Maybe Steve Jobs was right about iDevices owning 50% of the US gaming market …
Venturebeat has some numbers in on which devices Americans choose to play mobile games. And they claim that Apple is chasing hard on Nintendo’s heels in that department.
There’s a point where you have to take these figures with a pinch of salt, because people don’t necessarily play the same sorts of games on a DS as they would on an iPhone. It’s the same logic which says that minesweeper is the most popular PC game around the world. It may technically be true, but it’s all in the interpretation.
In any case, a larger gaming market should be a good thing for everyone, right? I also wonder how well the iPhones will be holding on vs Android in a year or so. Yes, people love their iDevices but do they really care whether it’s Apple under the hood as long as they have a nice shiny gadget with friendly UI (as many of the more recent Android devices do) to play with? Or at that point, do other factors come into play?
Paypal freezes indie developers account
Having mentioned Minecraft last week, it’s sad to report that the developer has had his paypal account frozen.
Hopefully it will just be that they weren’t expecting the sort of economic activity that comes with coding up a breakout indie hit game and when that’s sorted out and proven, they’ll release the cash. But paypal has a poor reputation, and if they are still allowing payments to go into the frozen account, that’s bad practice for any bank.
But if I were him, I’d be getting a lawyer.
LOTRO goes F2P (US Only)
Lord of the Rings Online, Turbine’s AAA MMO, has opened the doors to free to pay/ freemium players for the first time. It hasn’t been without some teething troubles – the usual queues and lag as masses of extra players hop over to check out the new free shinies.
Back in Europe, F2P launch has been delayed until at least the end of the month.

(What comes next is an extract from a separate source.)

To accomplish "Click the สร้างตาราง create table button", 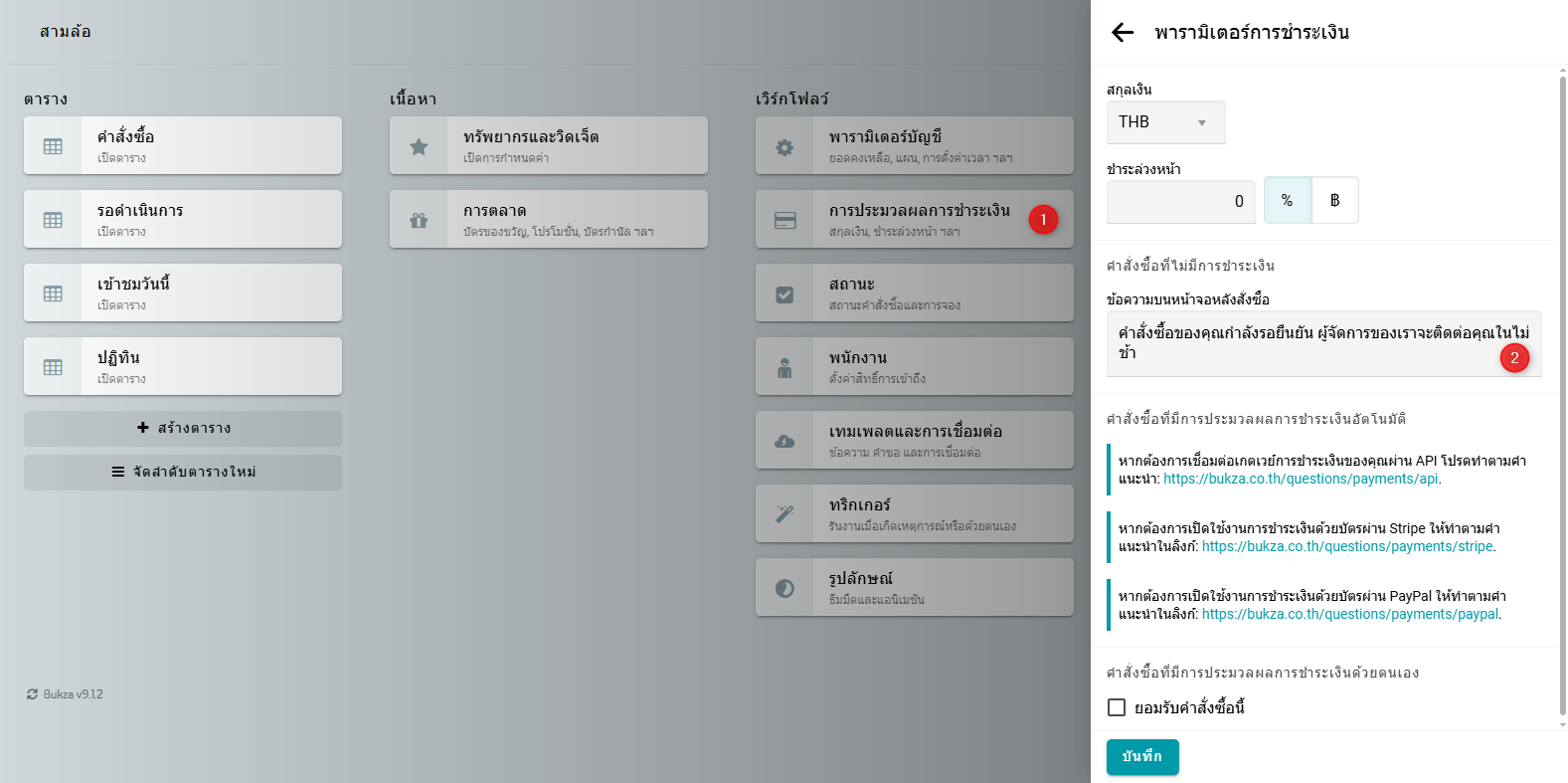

I don’t have much to add on this except that it’s disappointing but better not to launch if the code or infrastructure isn’t ready.
Sony gearing up to go head to head with Microsoft over Move
Sony have been busy setting expectations this week about the forthcoming launch of the PS3 Move.
According to an interview with MCV this week, they have deliberately avoided a big, expensive wave of hype prior to next week’s launch. Instead, they’re looking for an ‘evergreen seller’ with the advertising set to ramp up after the device is available on shelves. In fact, their retail promotional tour in the UK is mostly heading for big supermarkets and not specialist games shops.
I thought that was an interesting, and probably wise, angle compared to the crazy hype campaigns that kick in for software launches.
And VP Marketing from the US Sony campaign agree that it’s not a huge budget endeavour. They can’t outspend Microsoft and won’t try.
Is crossplayer the fusion of single player and multiplayer?
This was an article on The Escapist that caught my eye, discussing where the lines are drawn between single player games, multiplayer online, and story driven.
Coming from an MMO perspective, I find myself puzzled because in games like WoW et al, that problem has been solved (for some value of solved). Feel like soloing? Fine, go solo. Feel like a battleground? Sure, go queue for one of those.
But this is a different approach, and one more akin to monsterplay in LOTRO, where you might not know in advance whether you are fighting NPCs or actual players. So there is the possibility for any of the AIs to be taken over and controlled by a real opponent.
I’m not really convinced about how fun that’s going to be. But it’s an interesting read.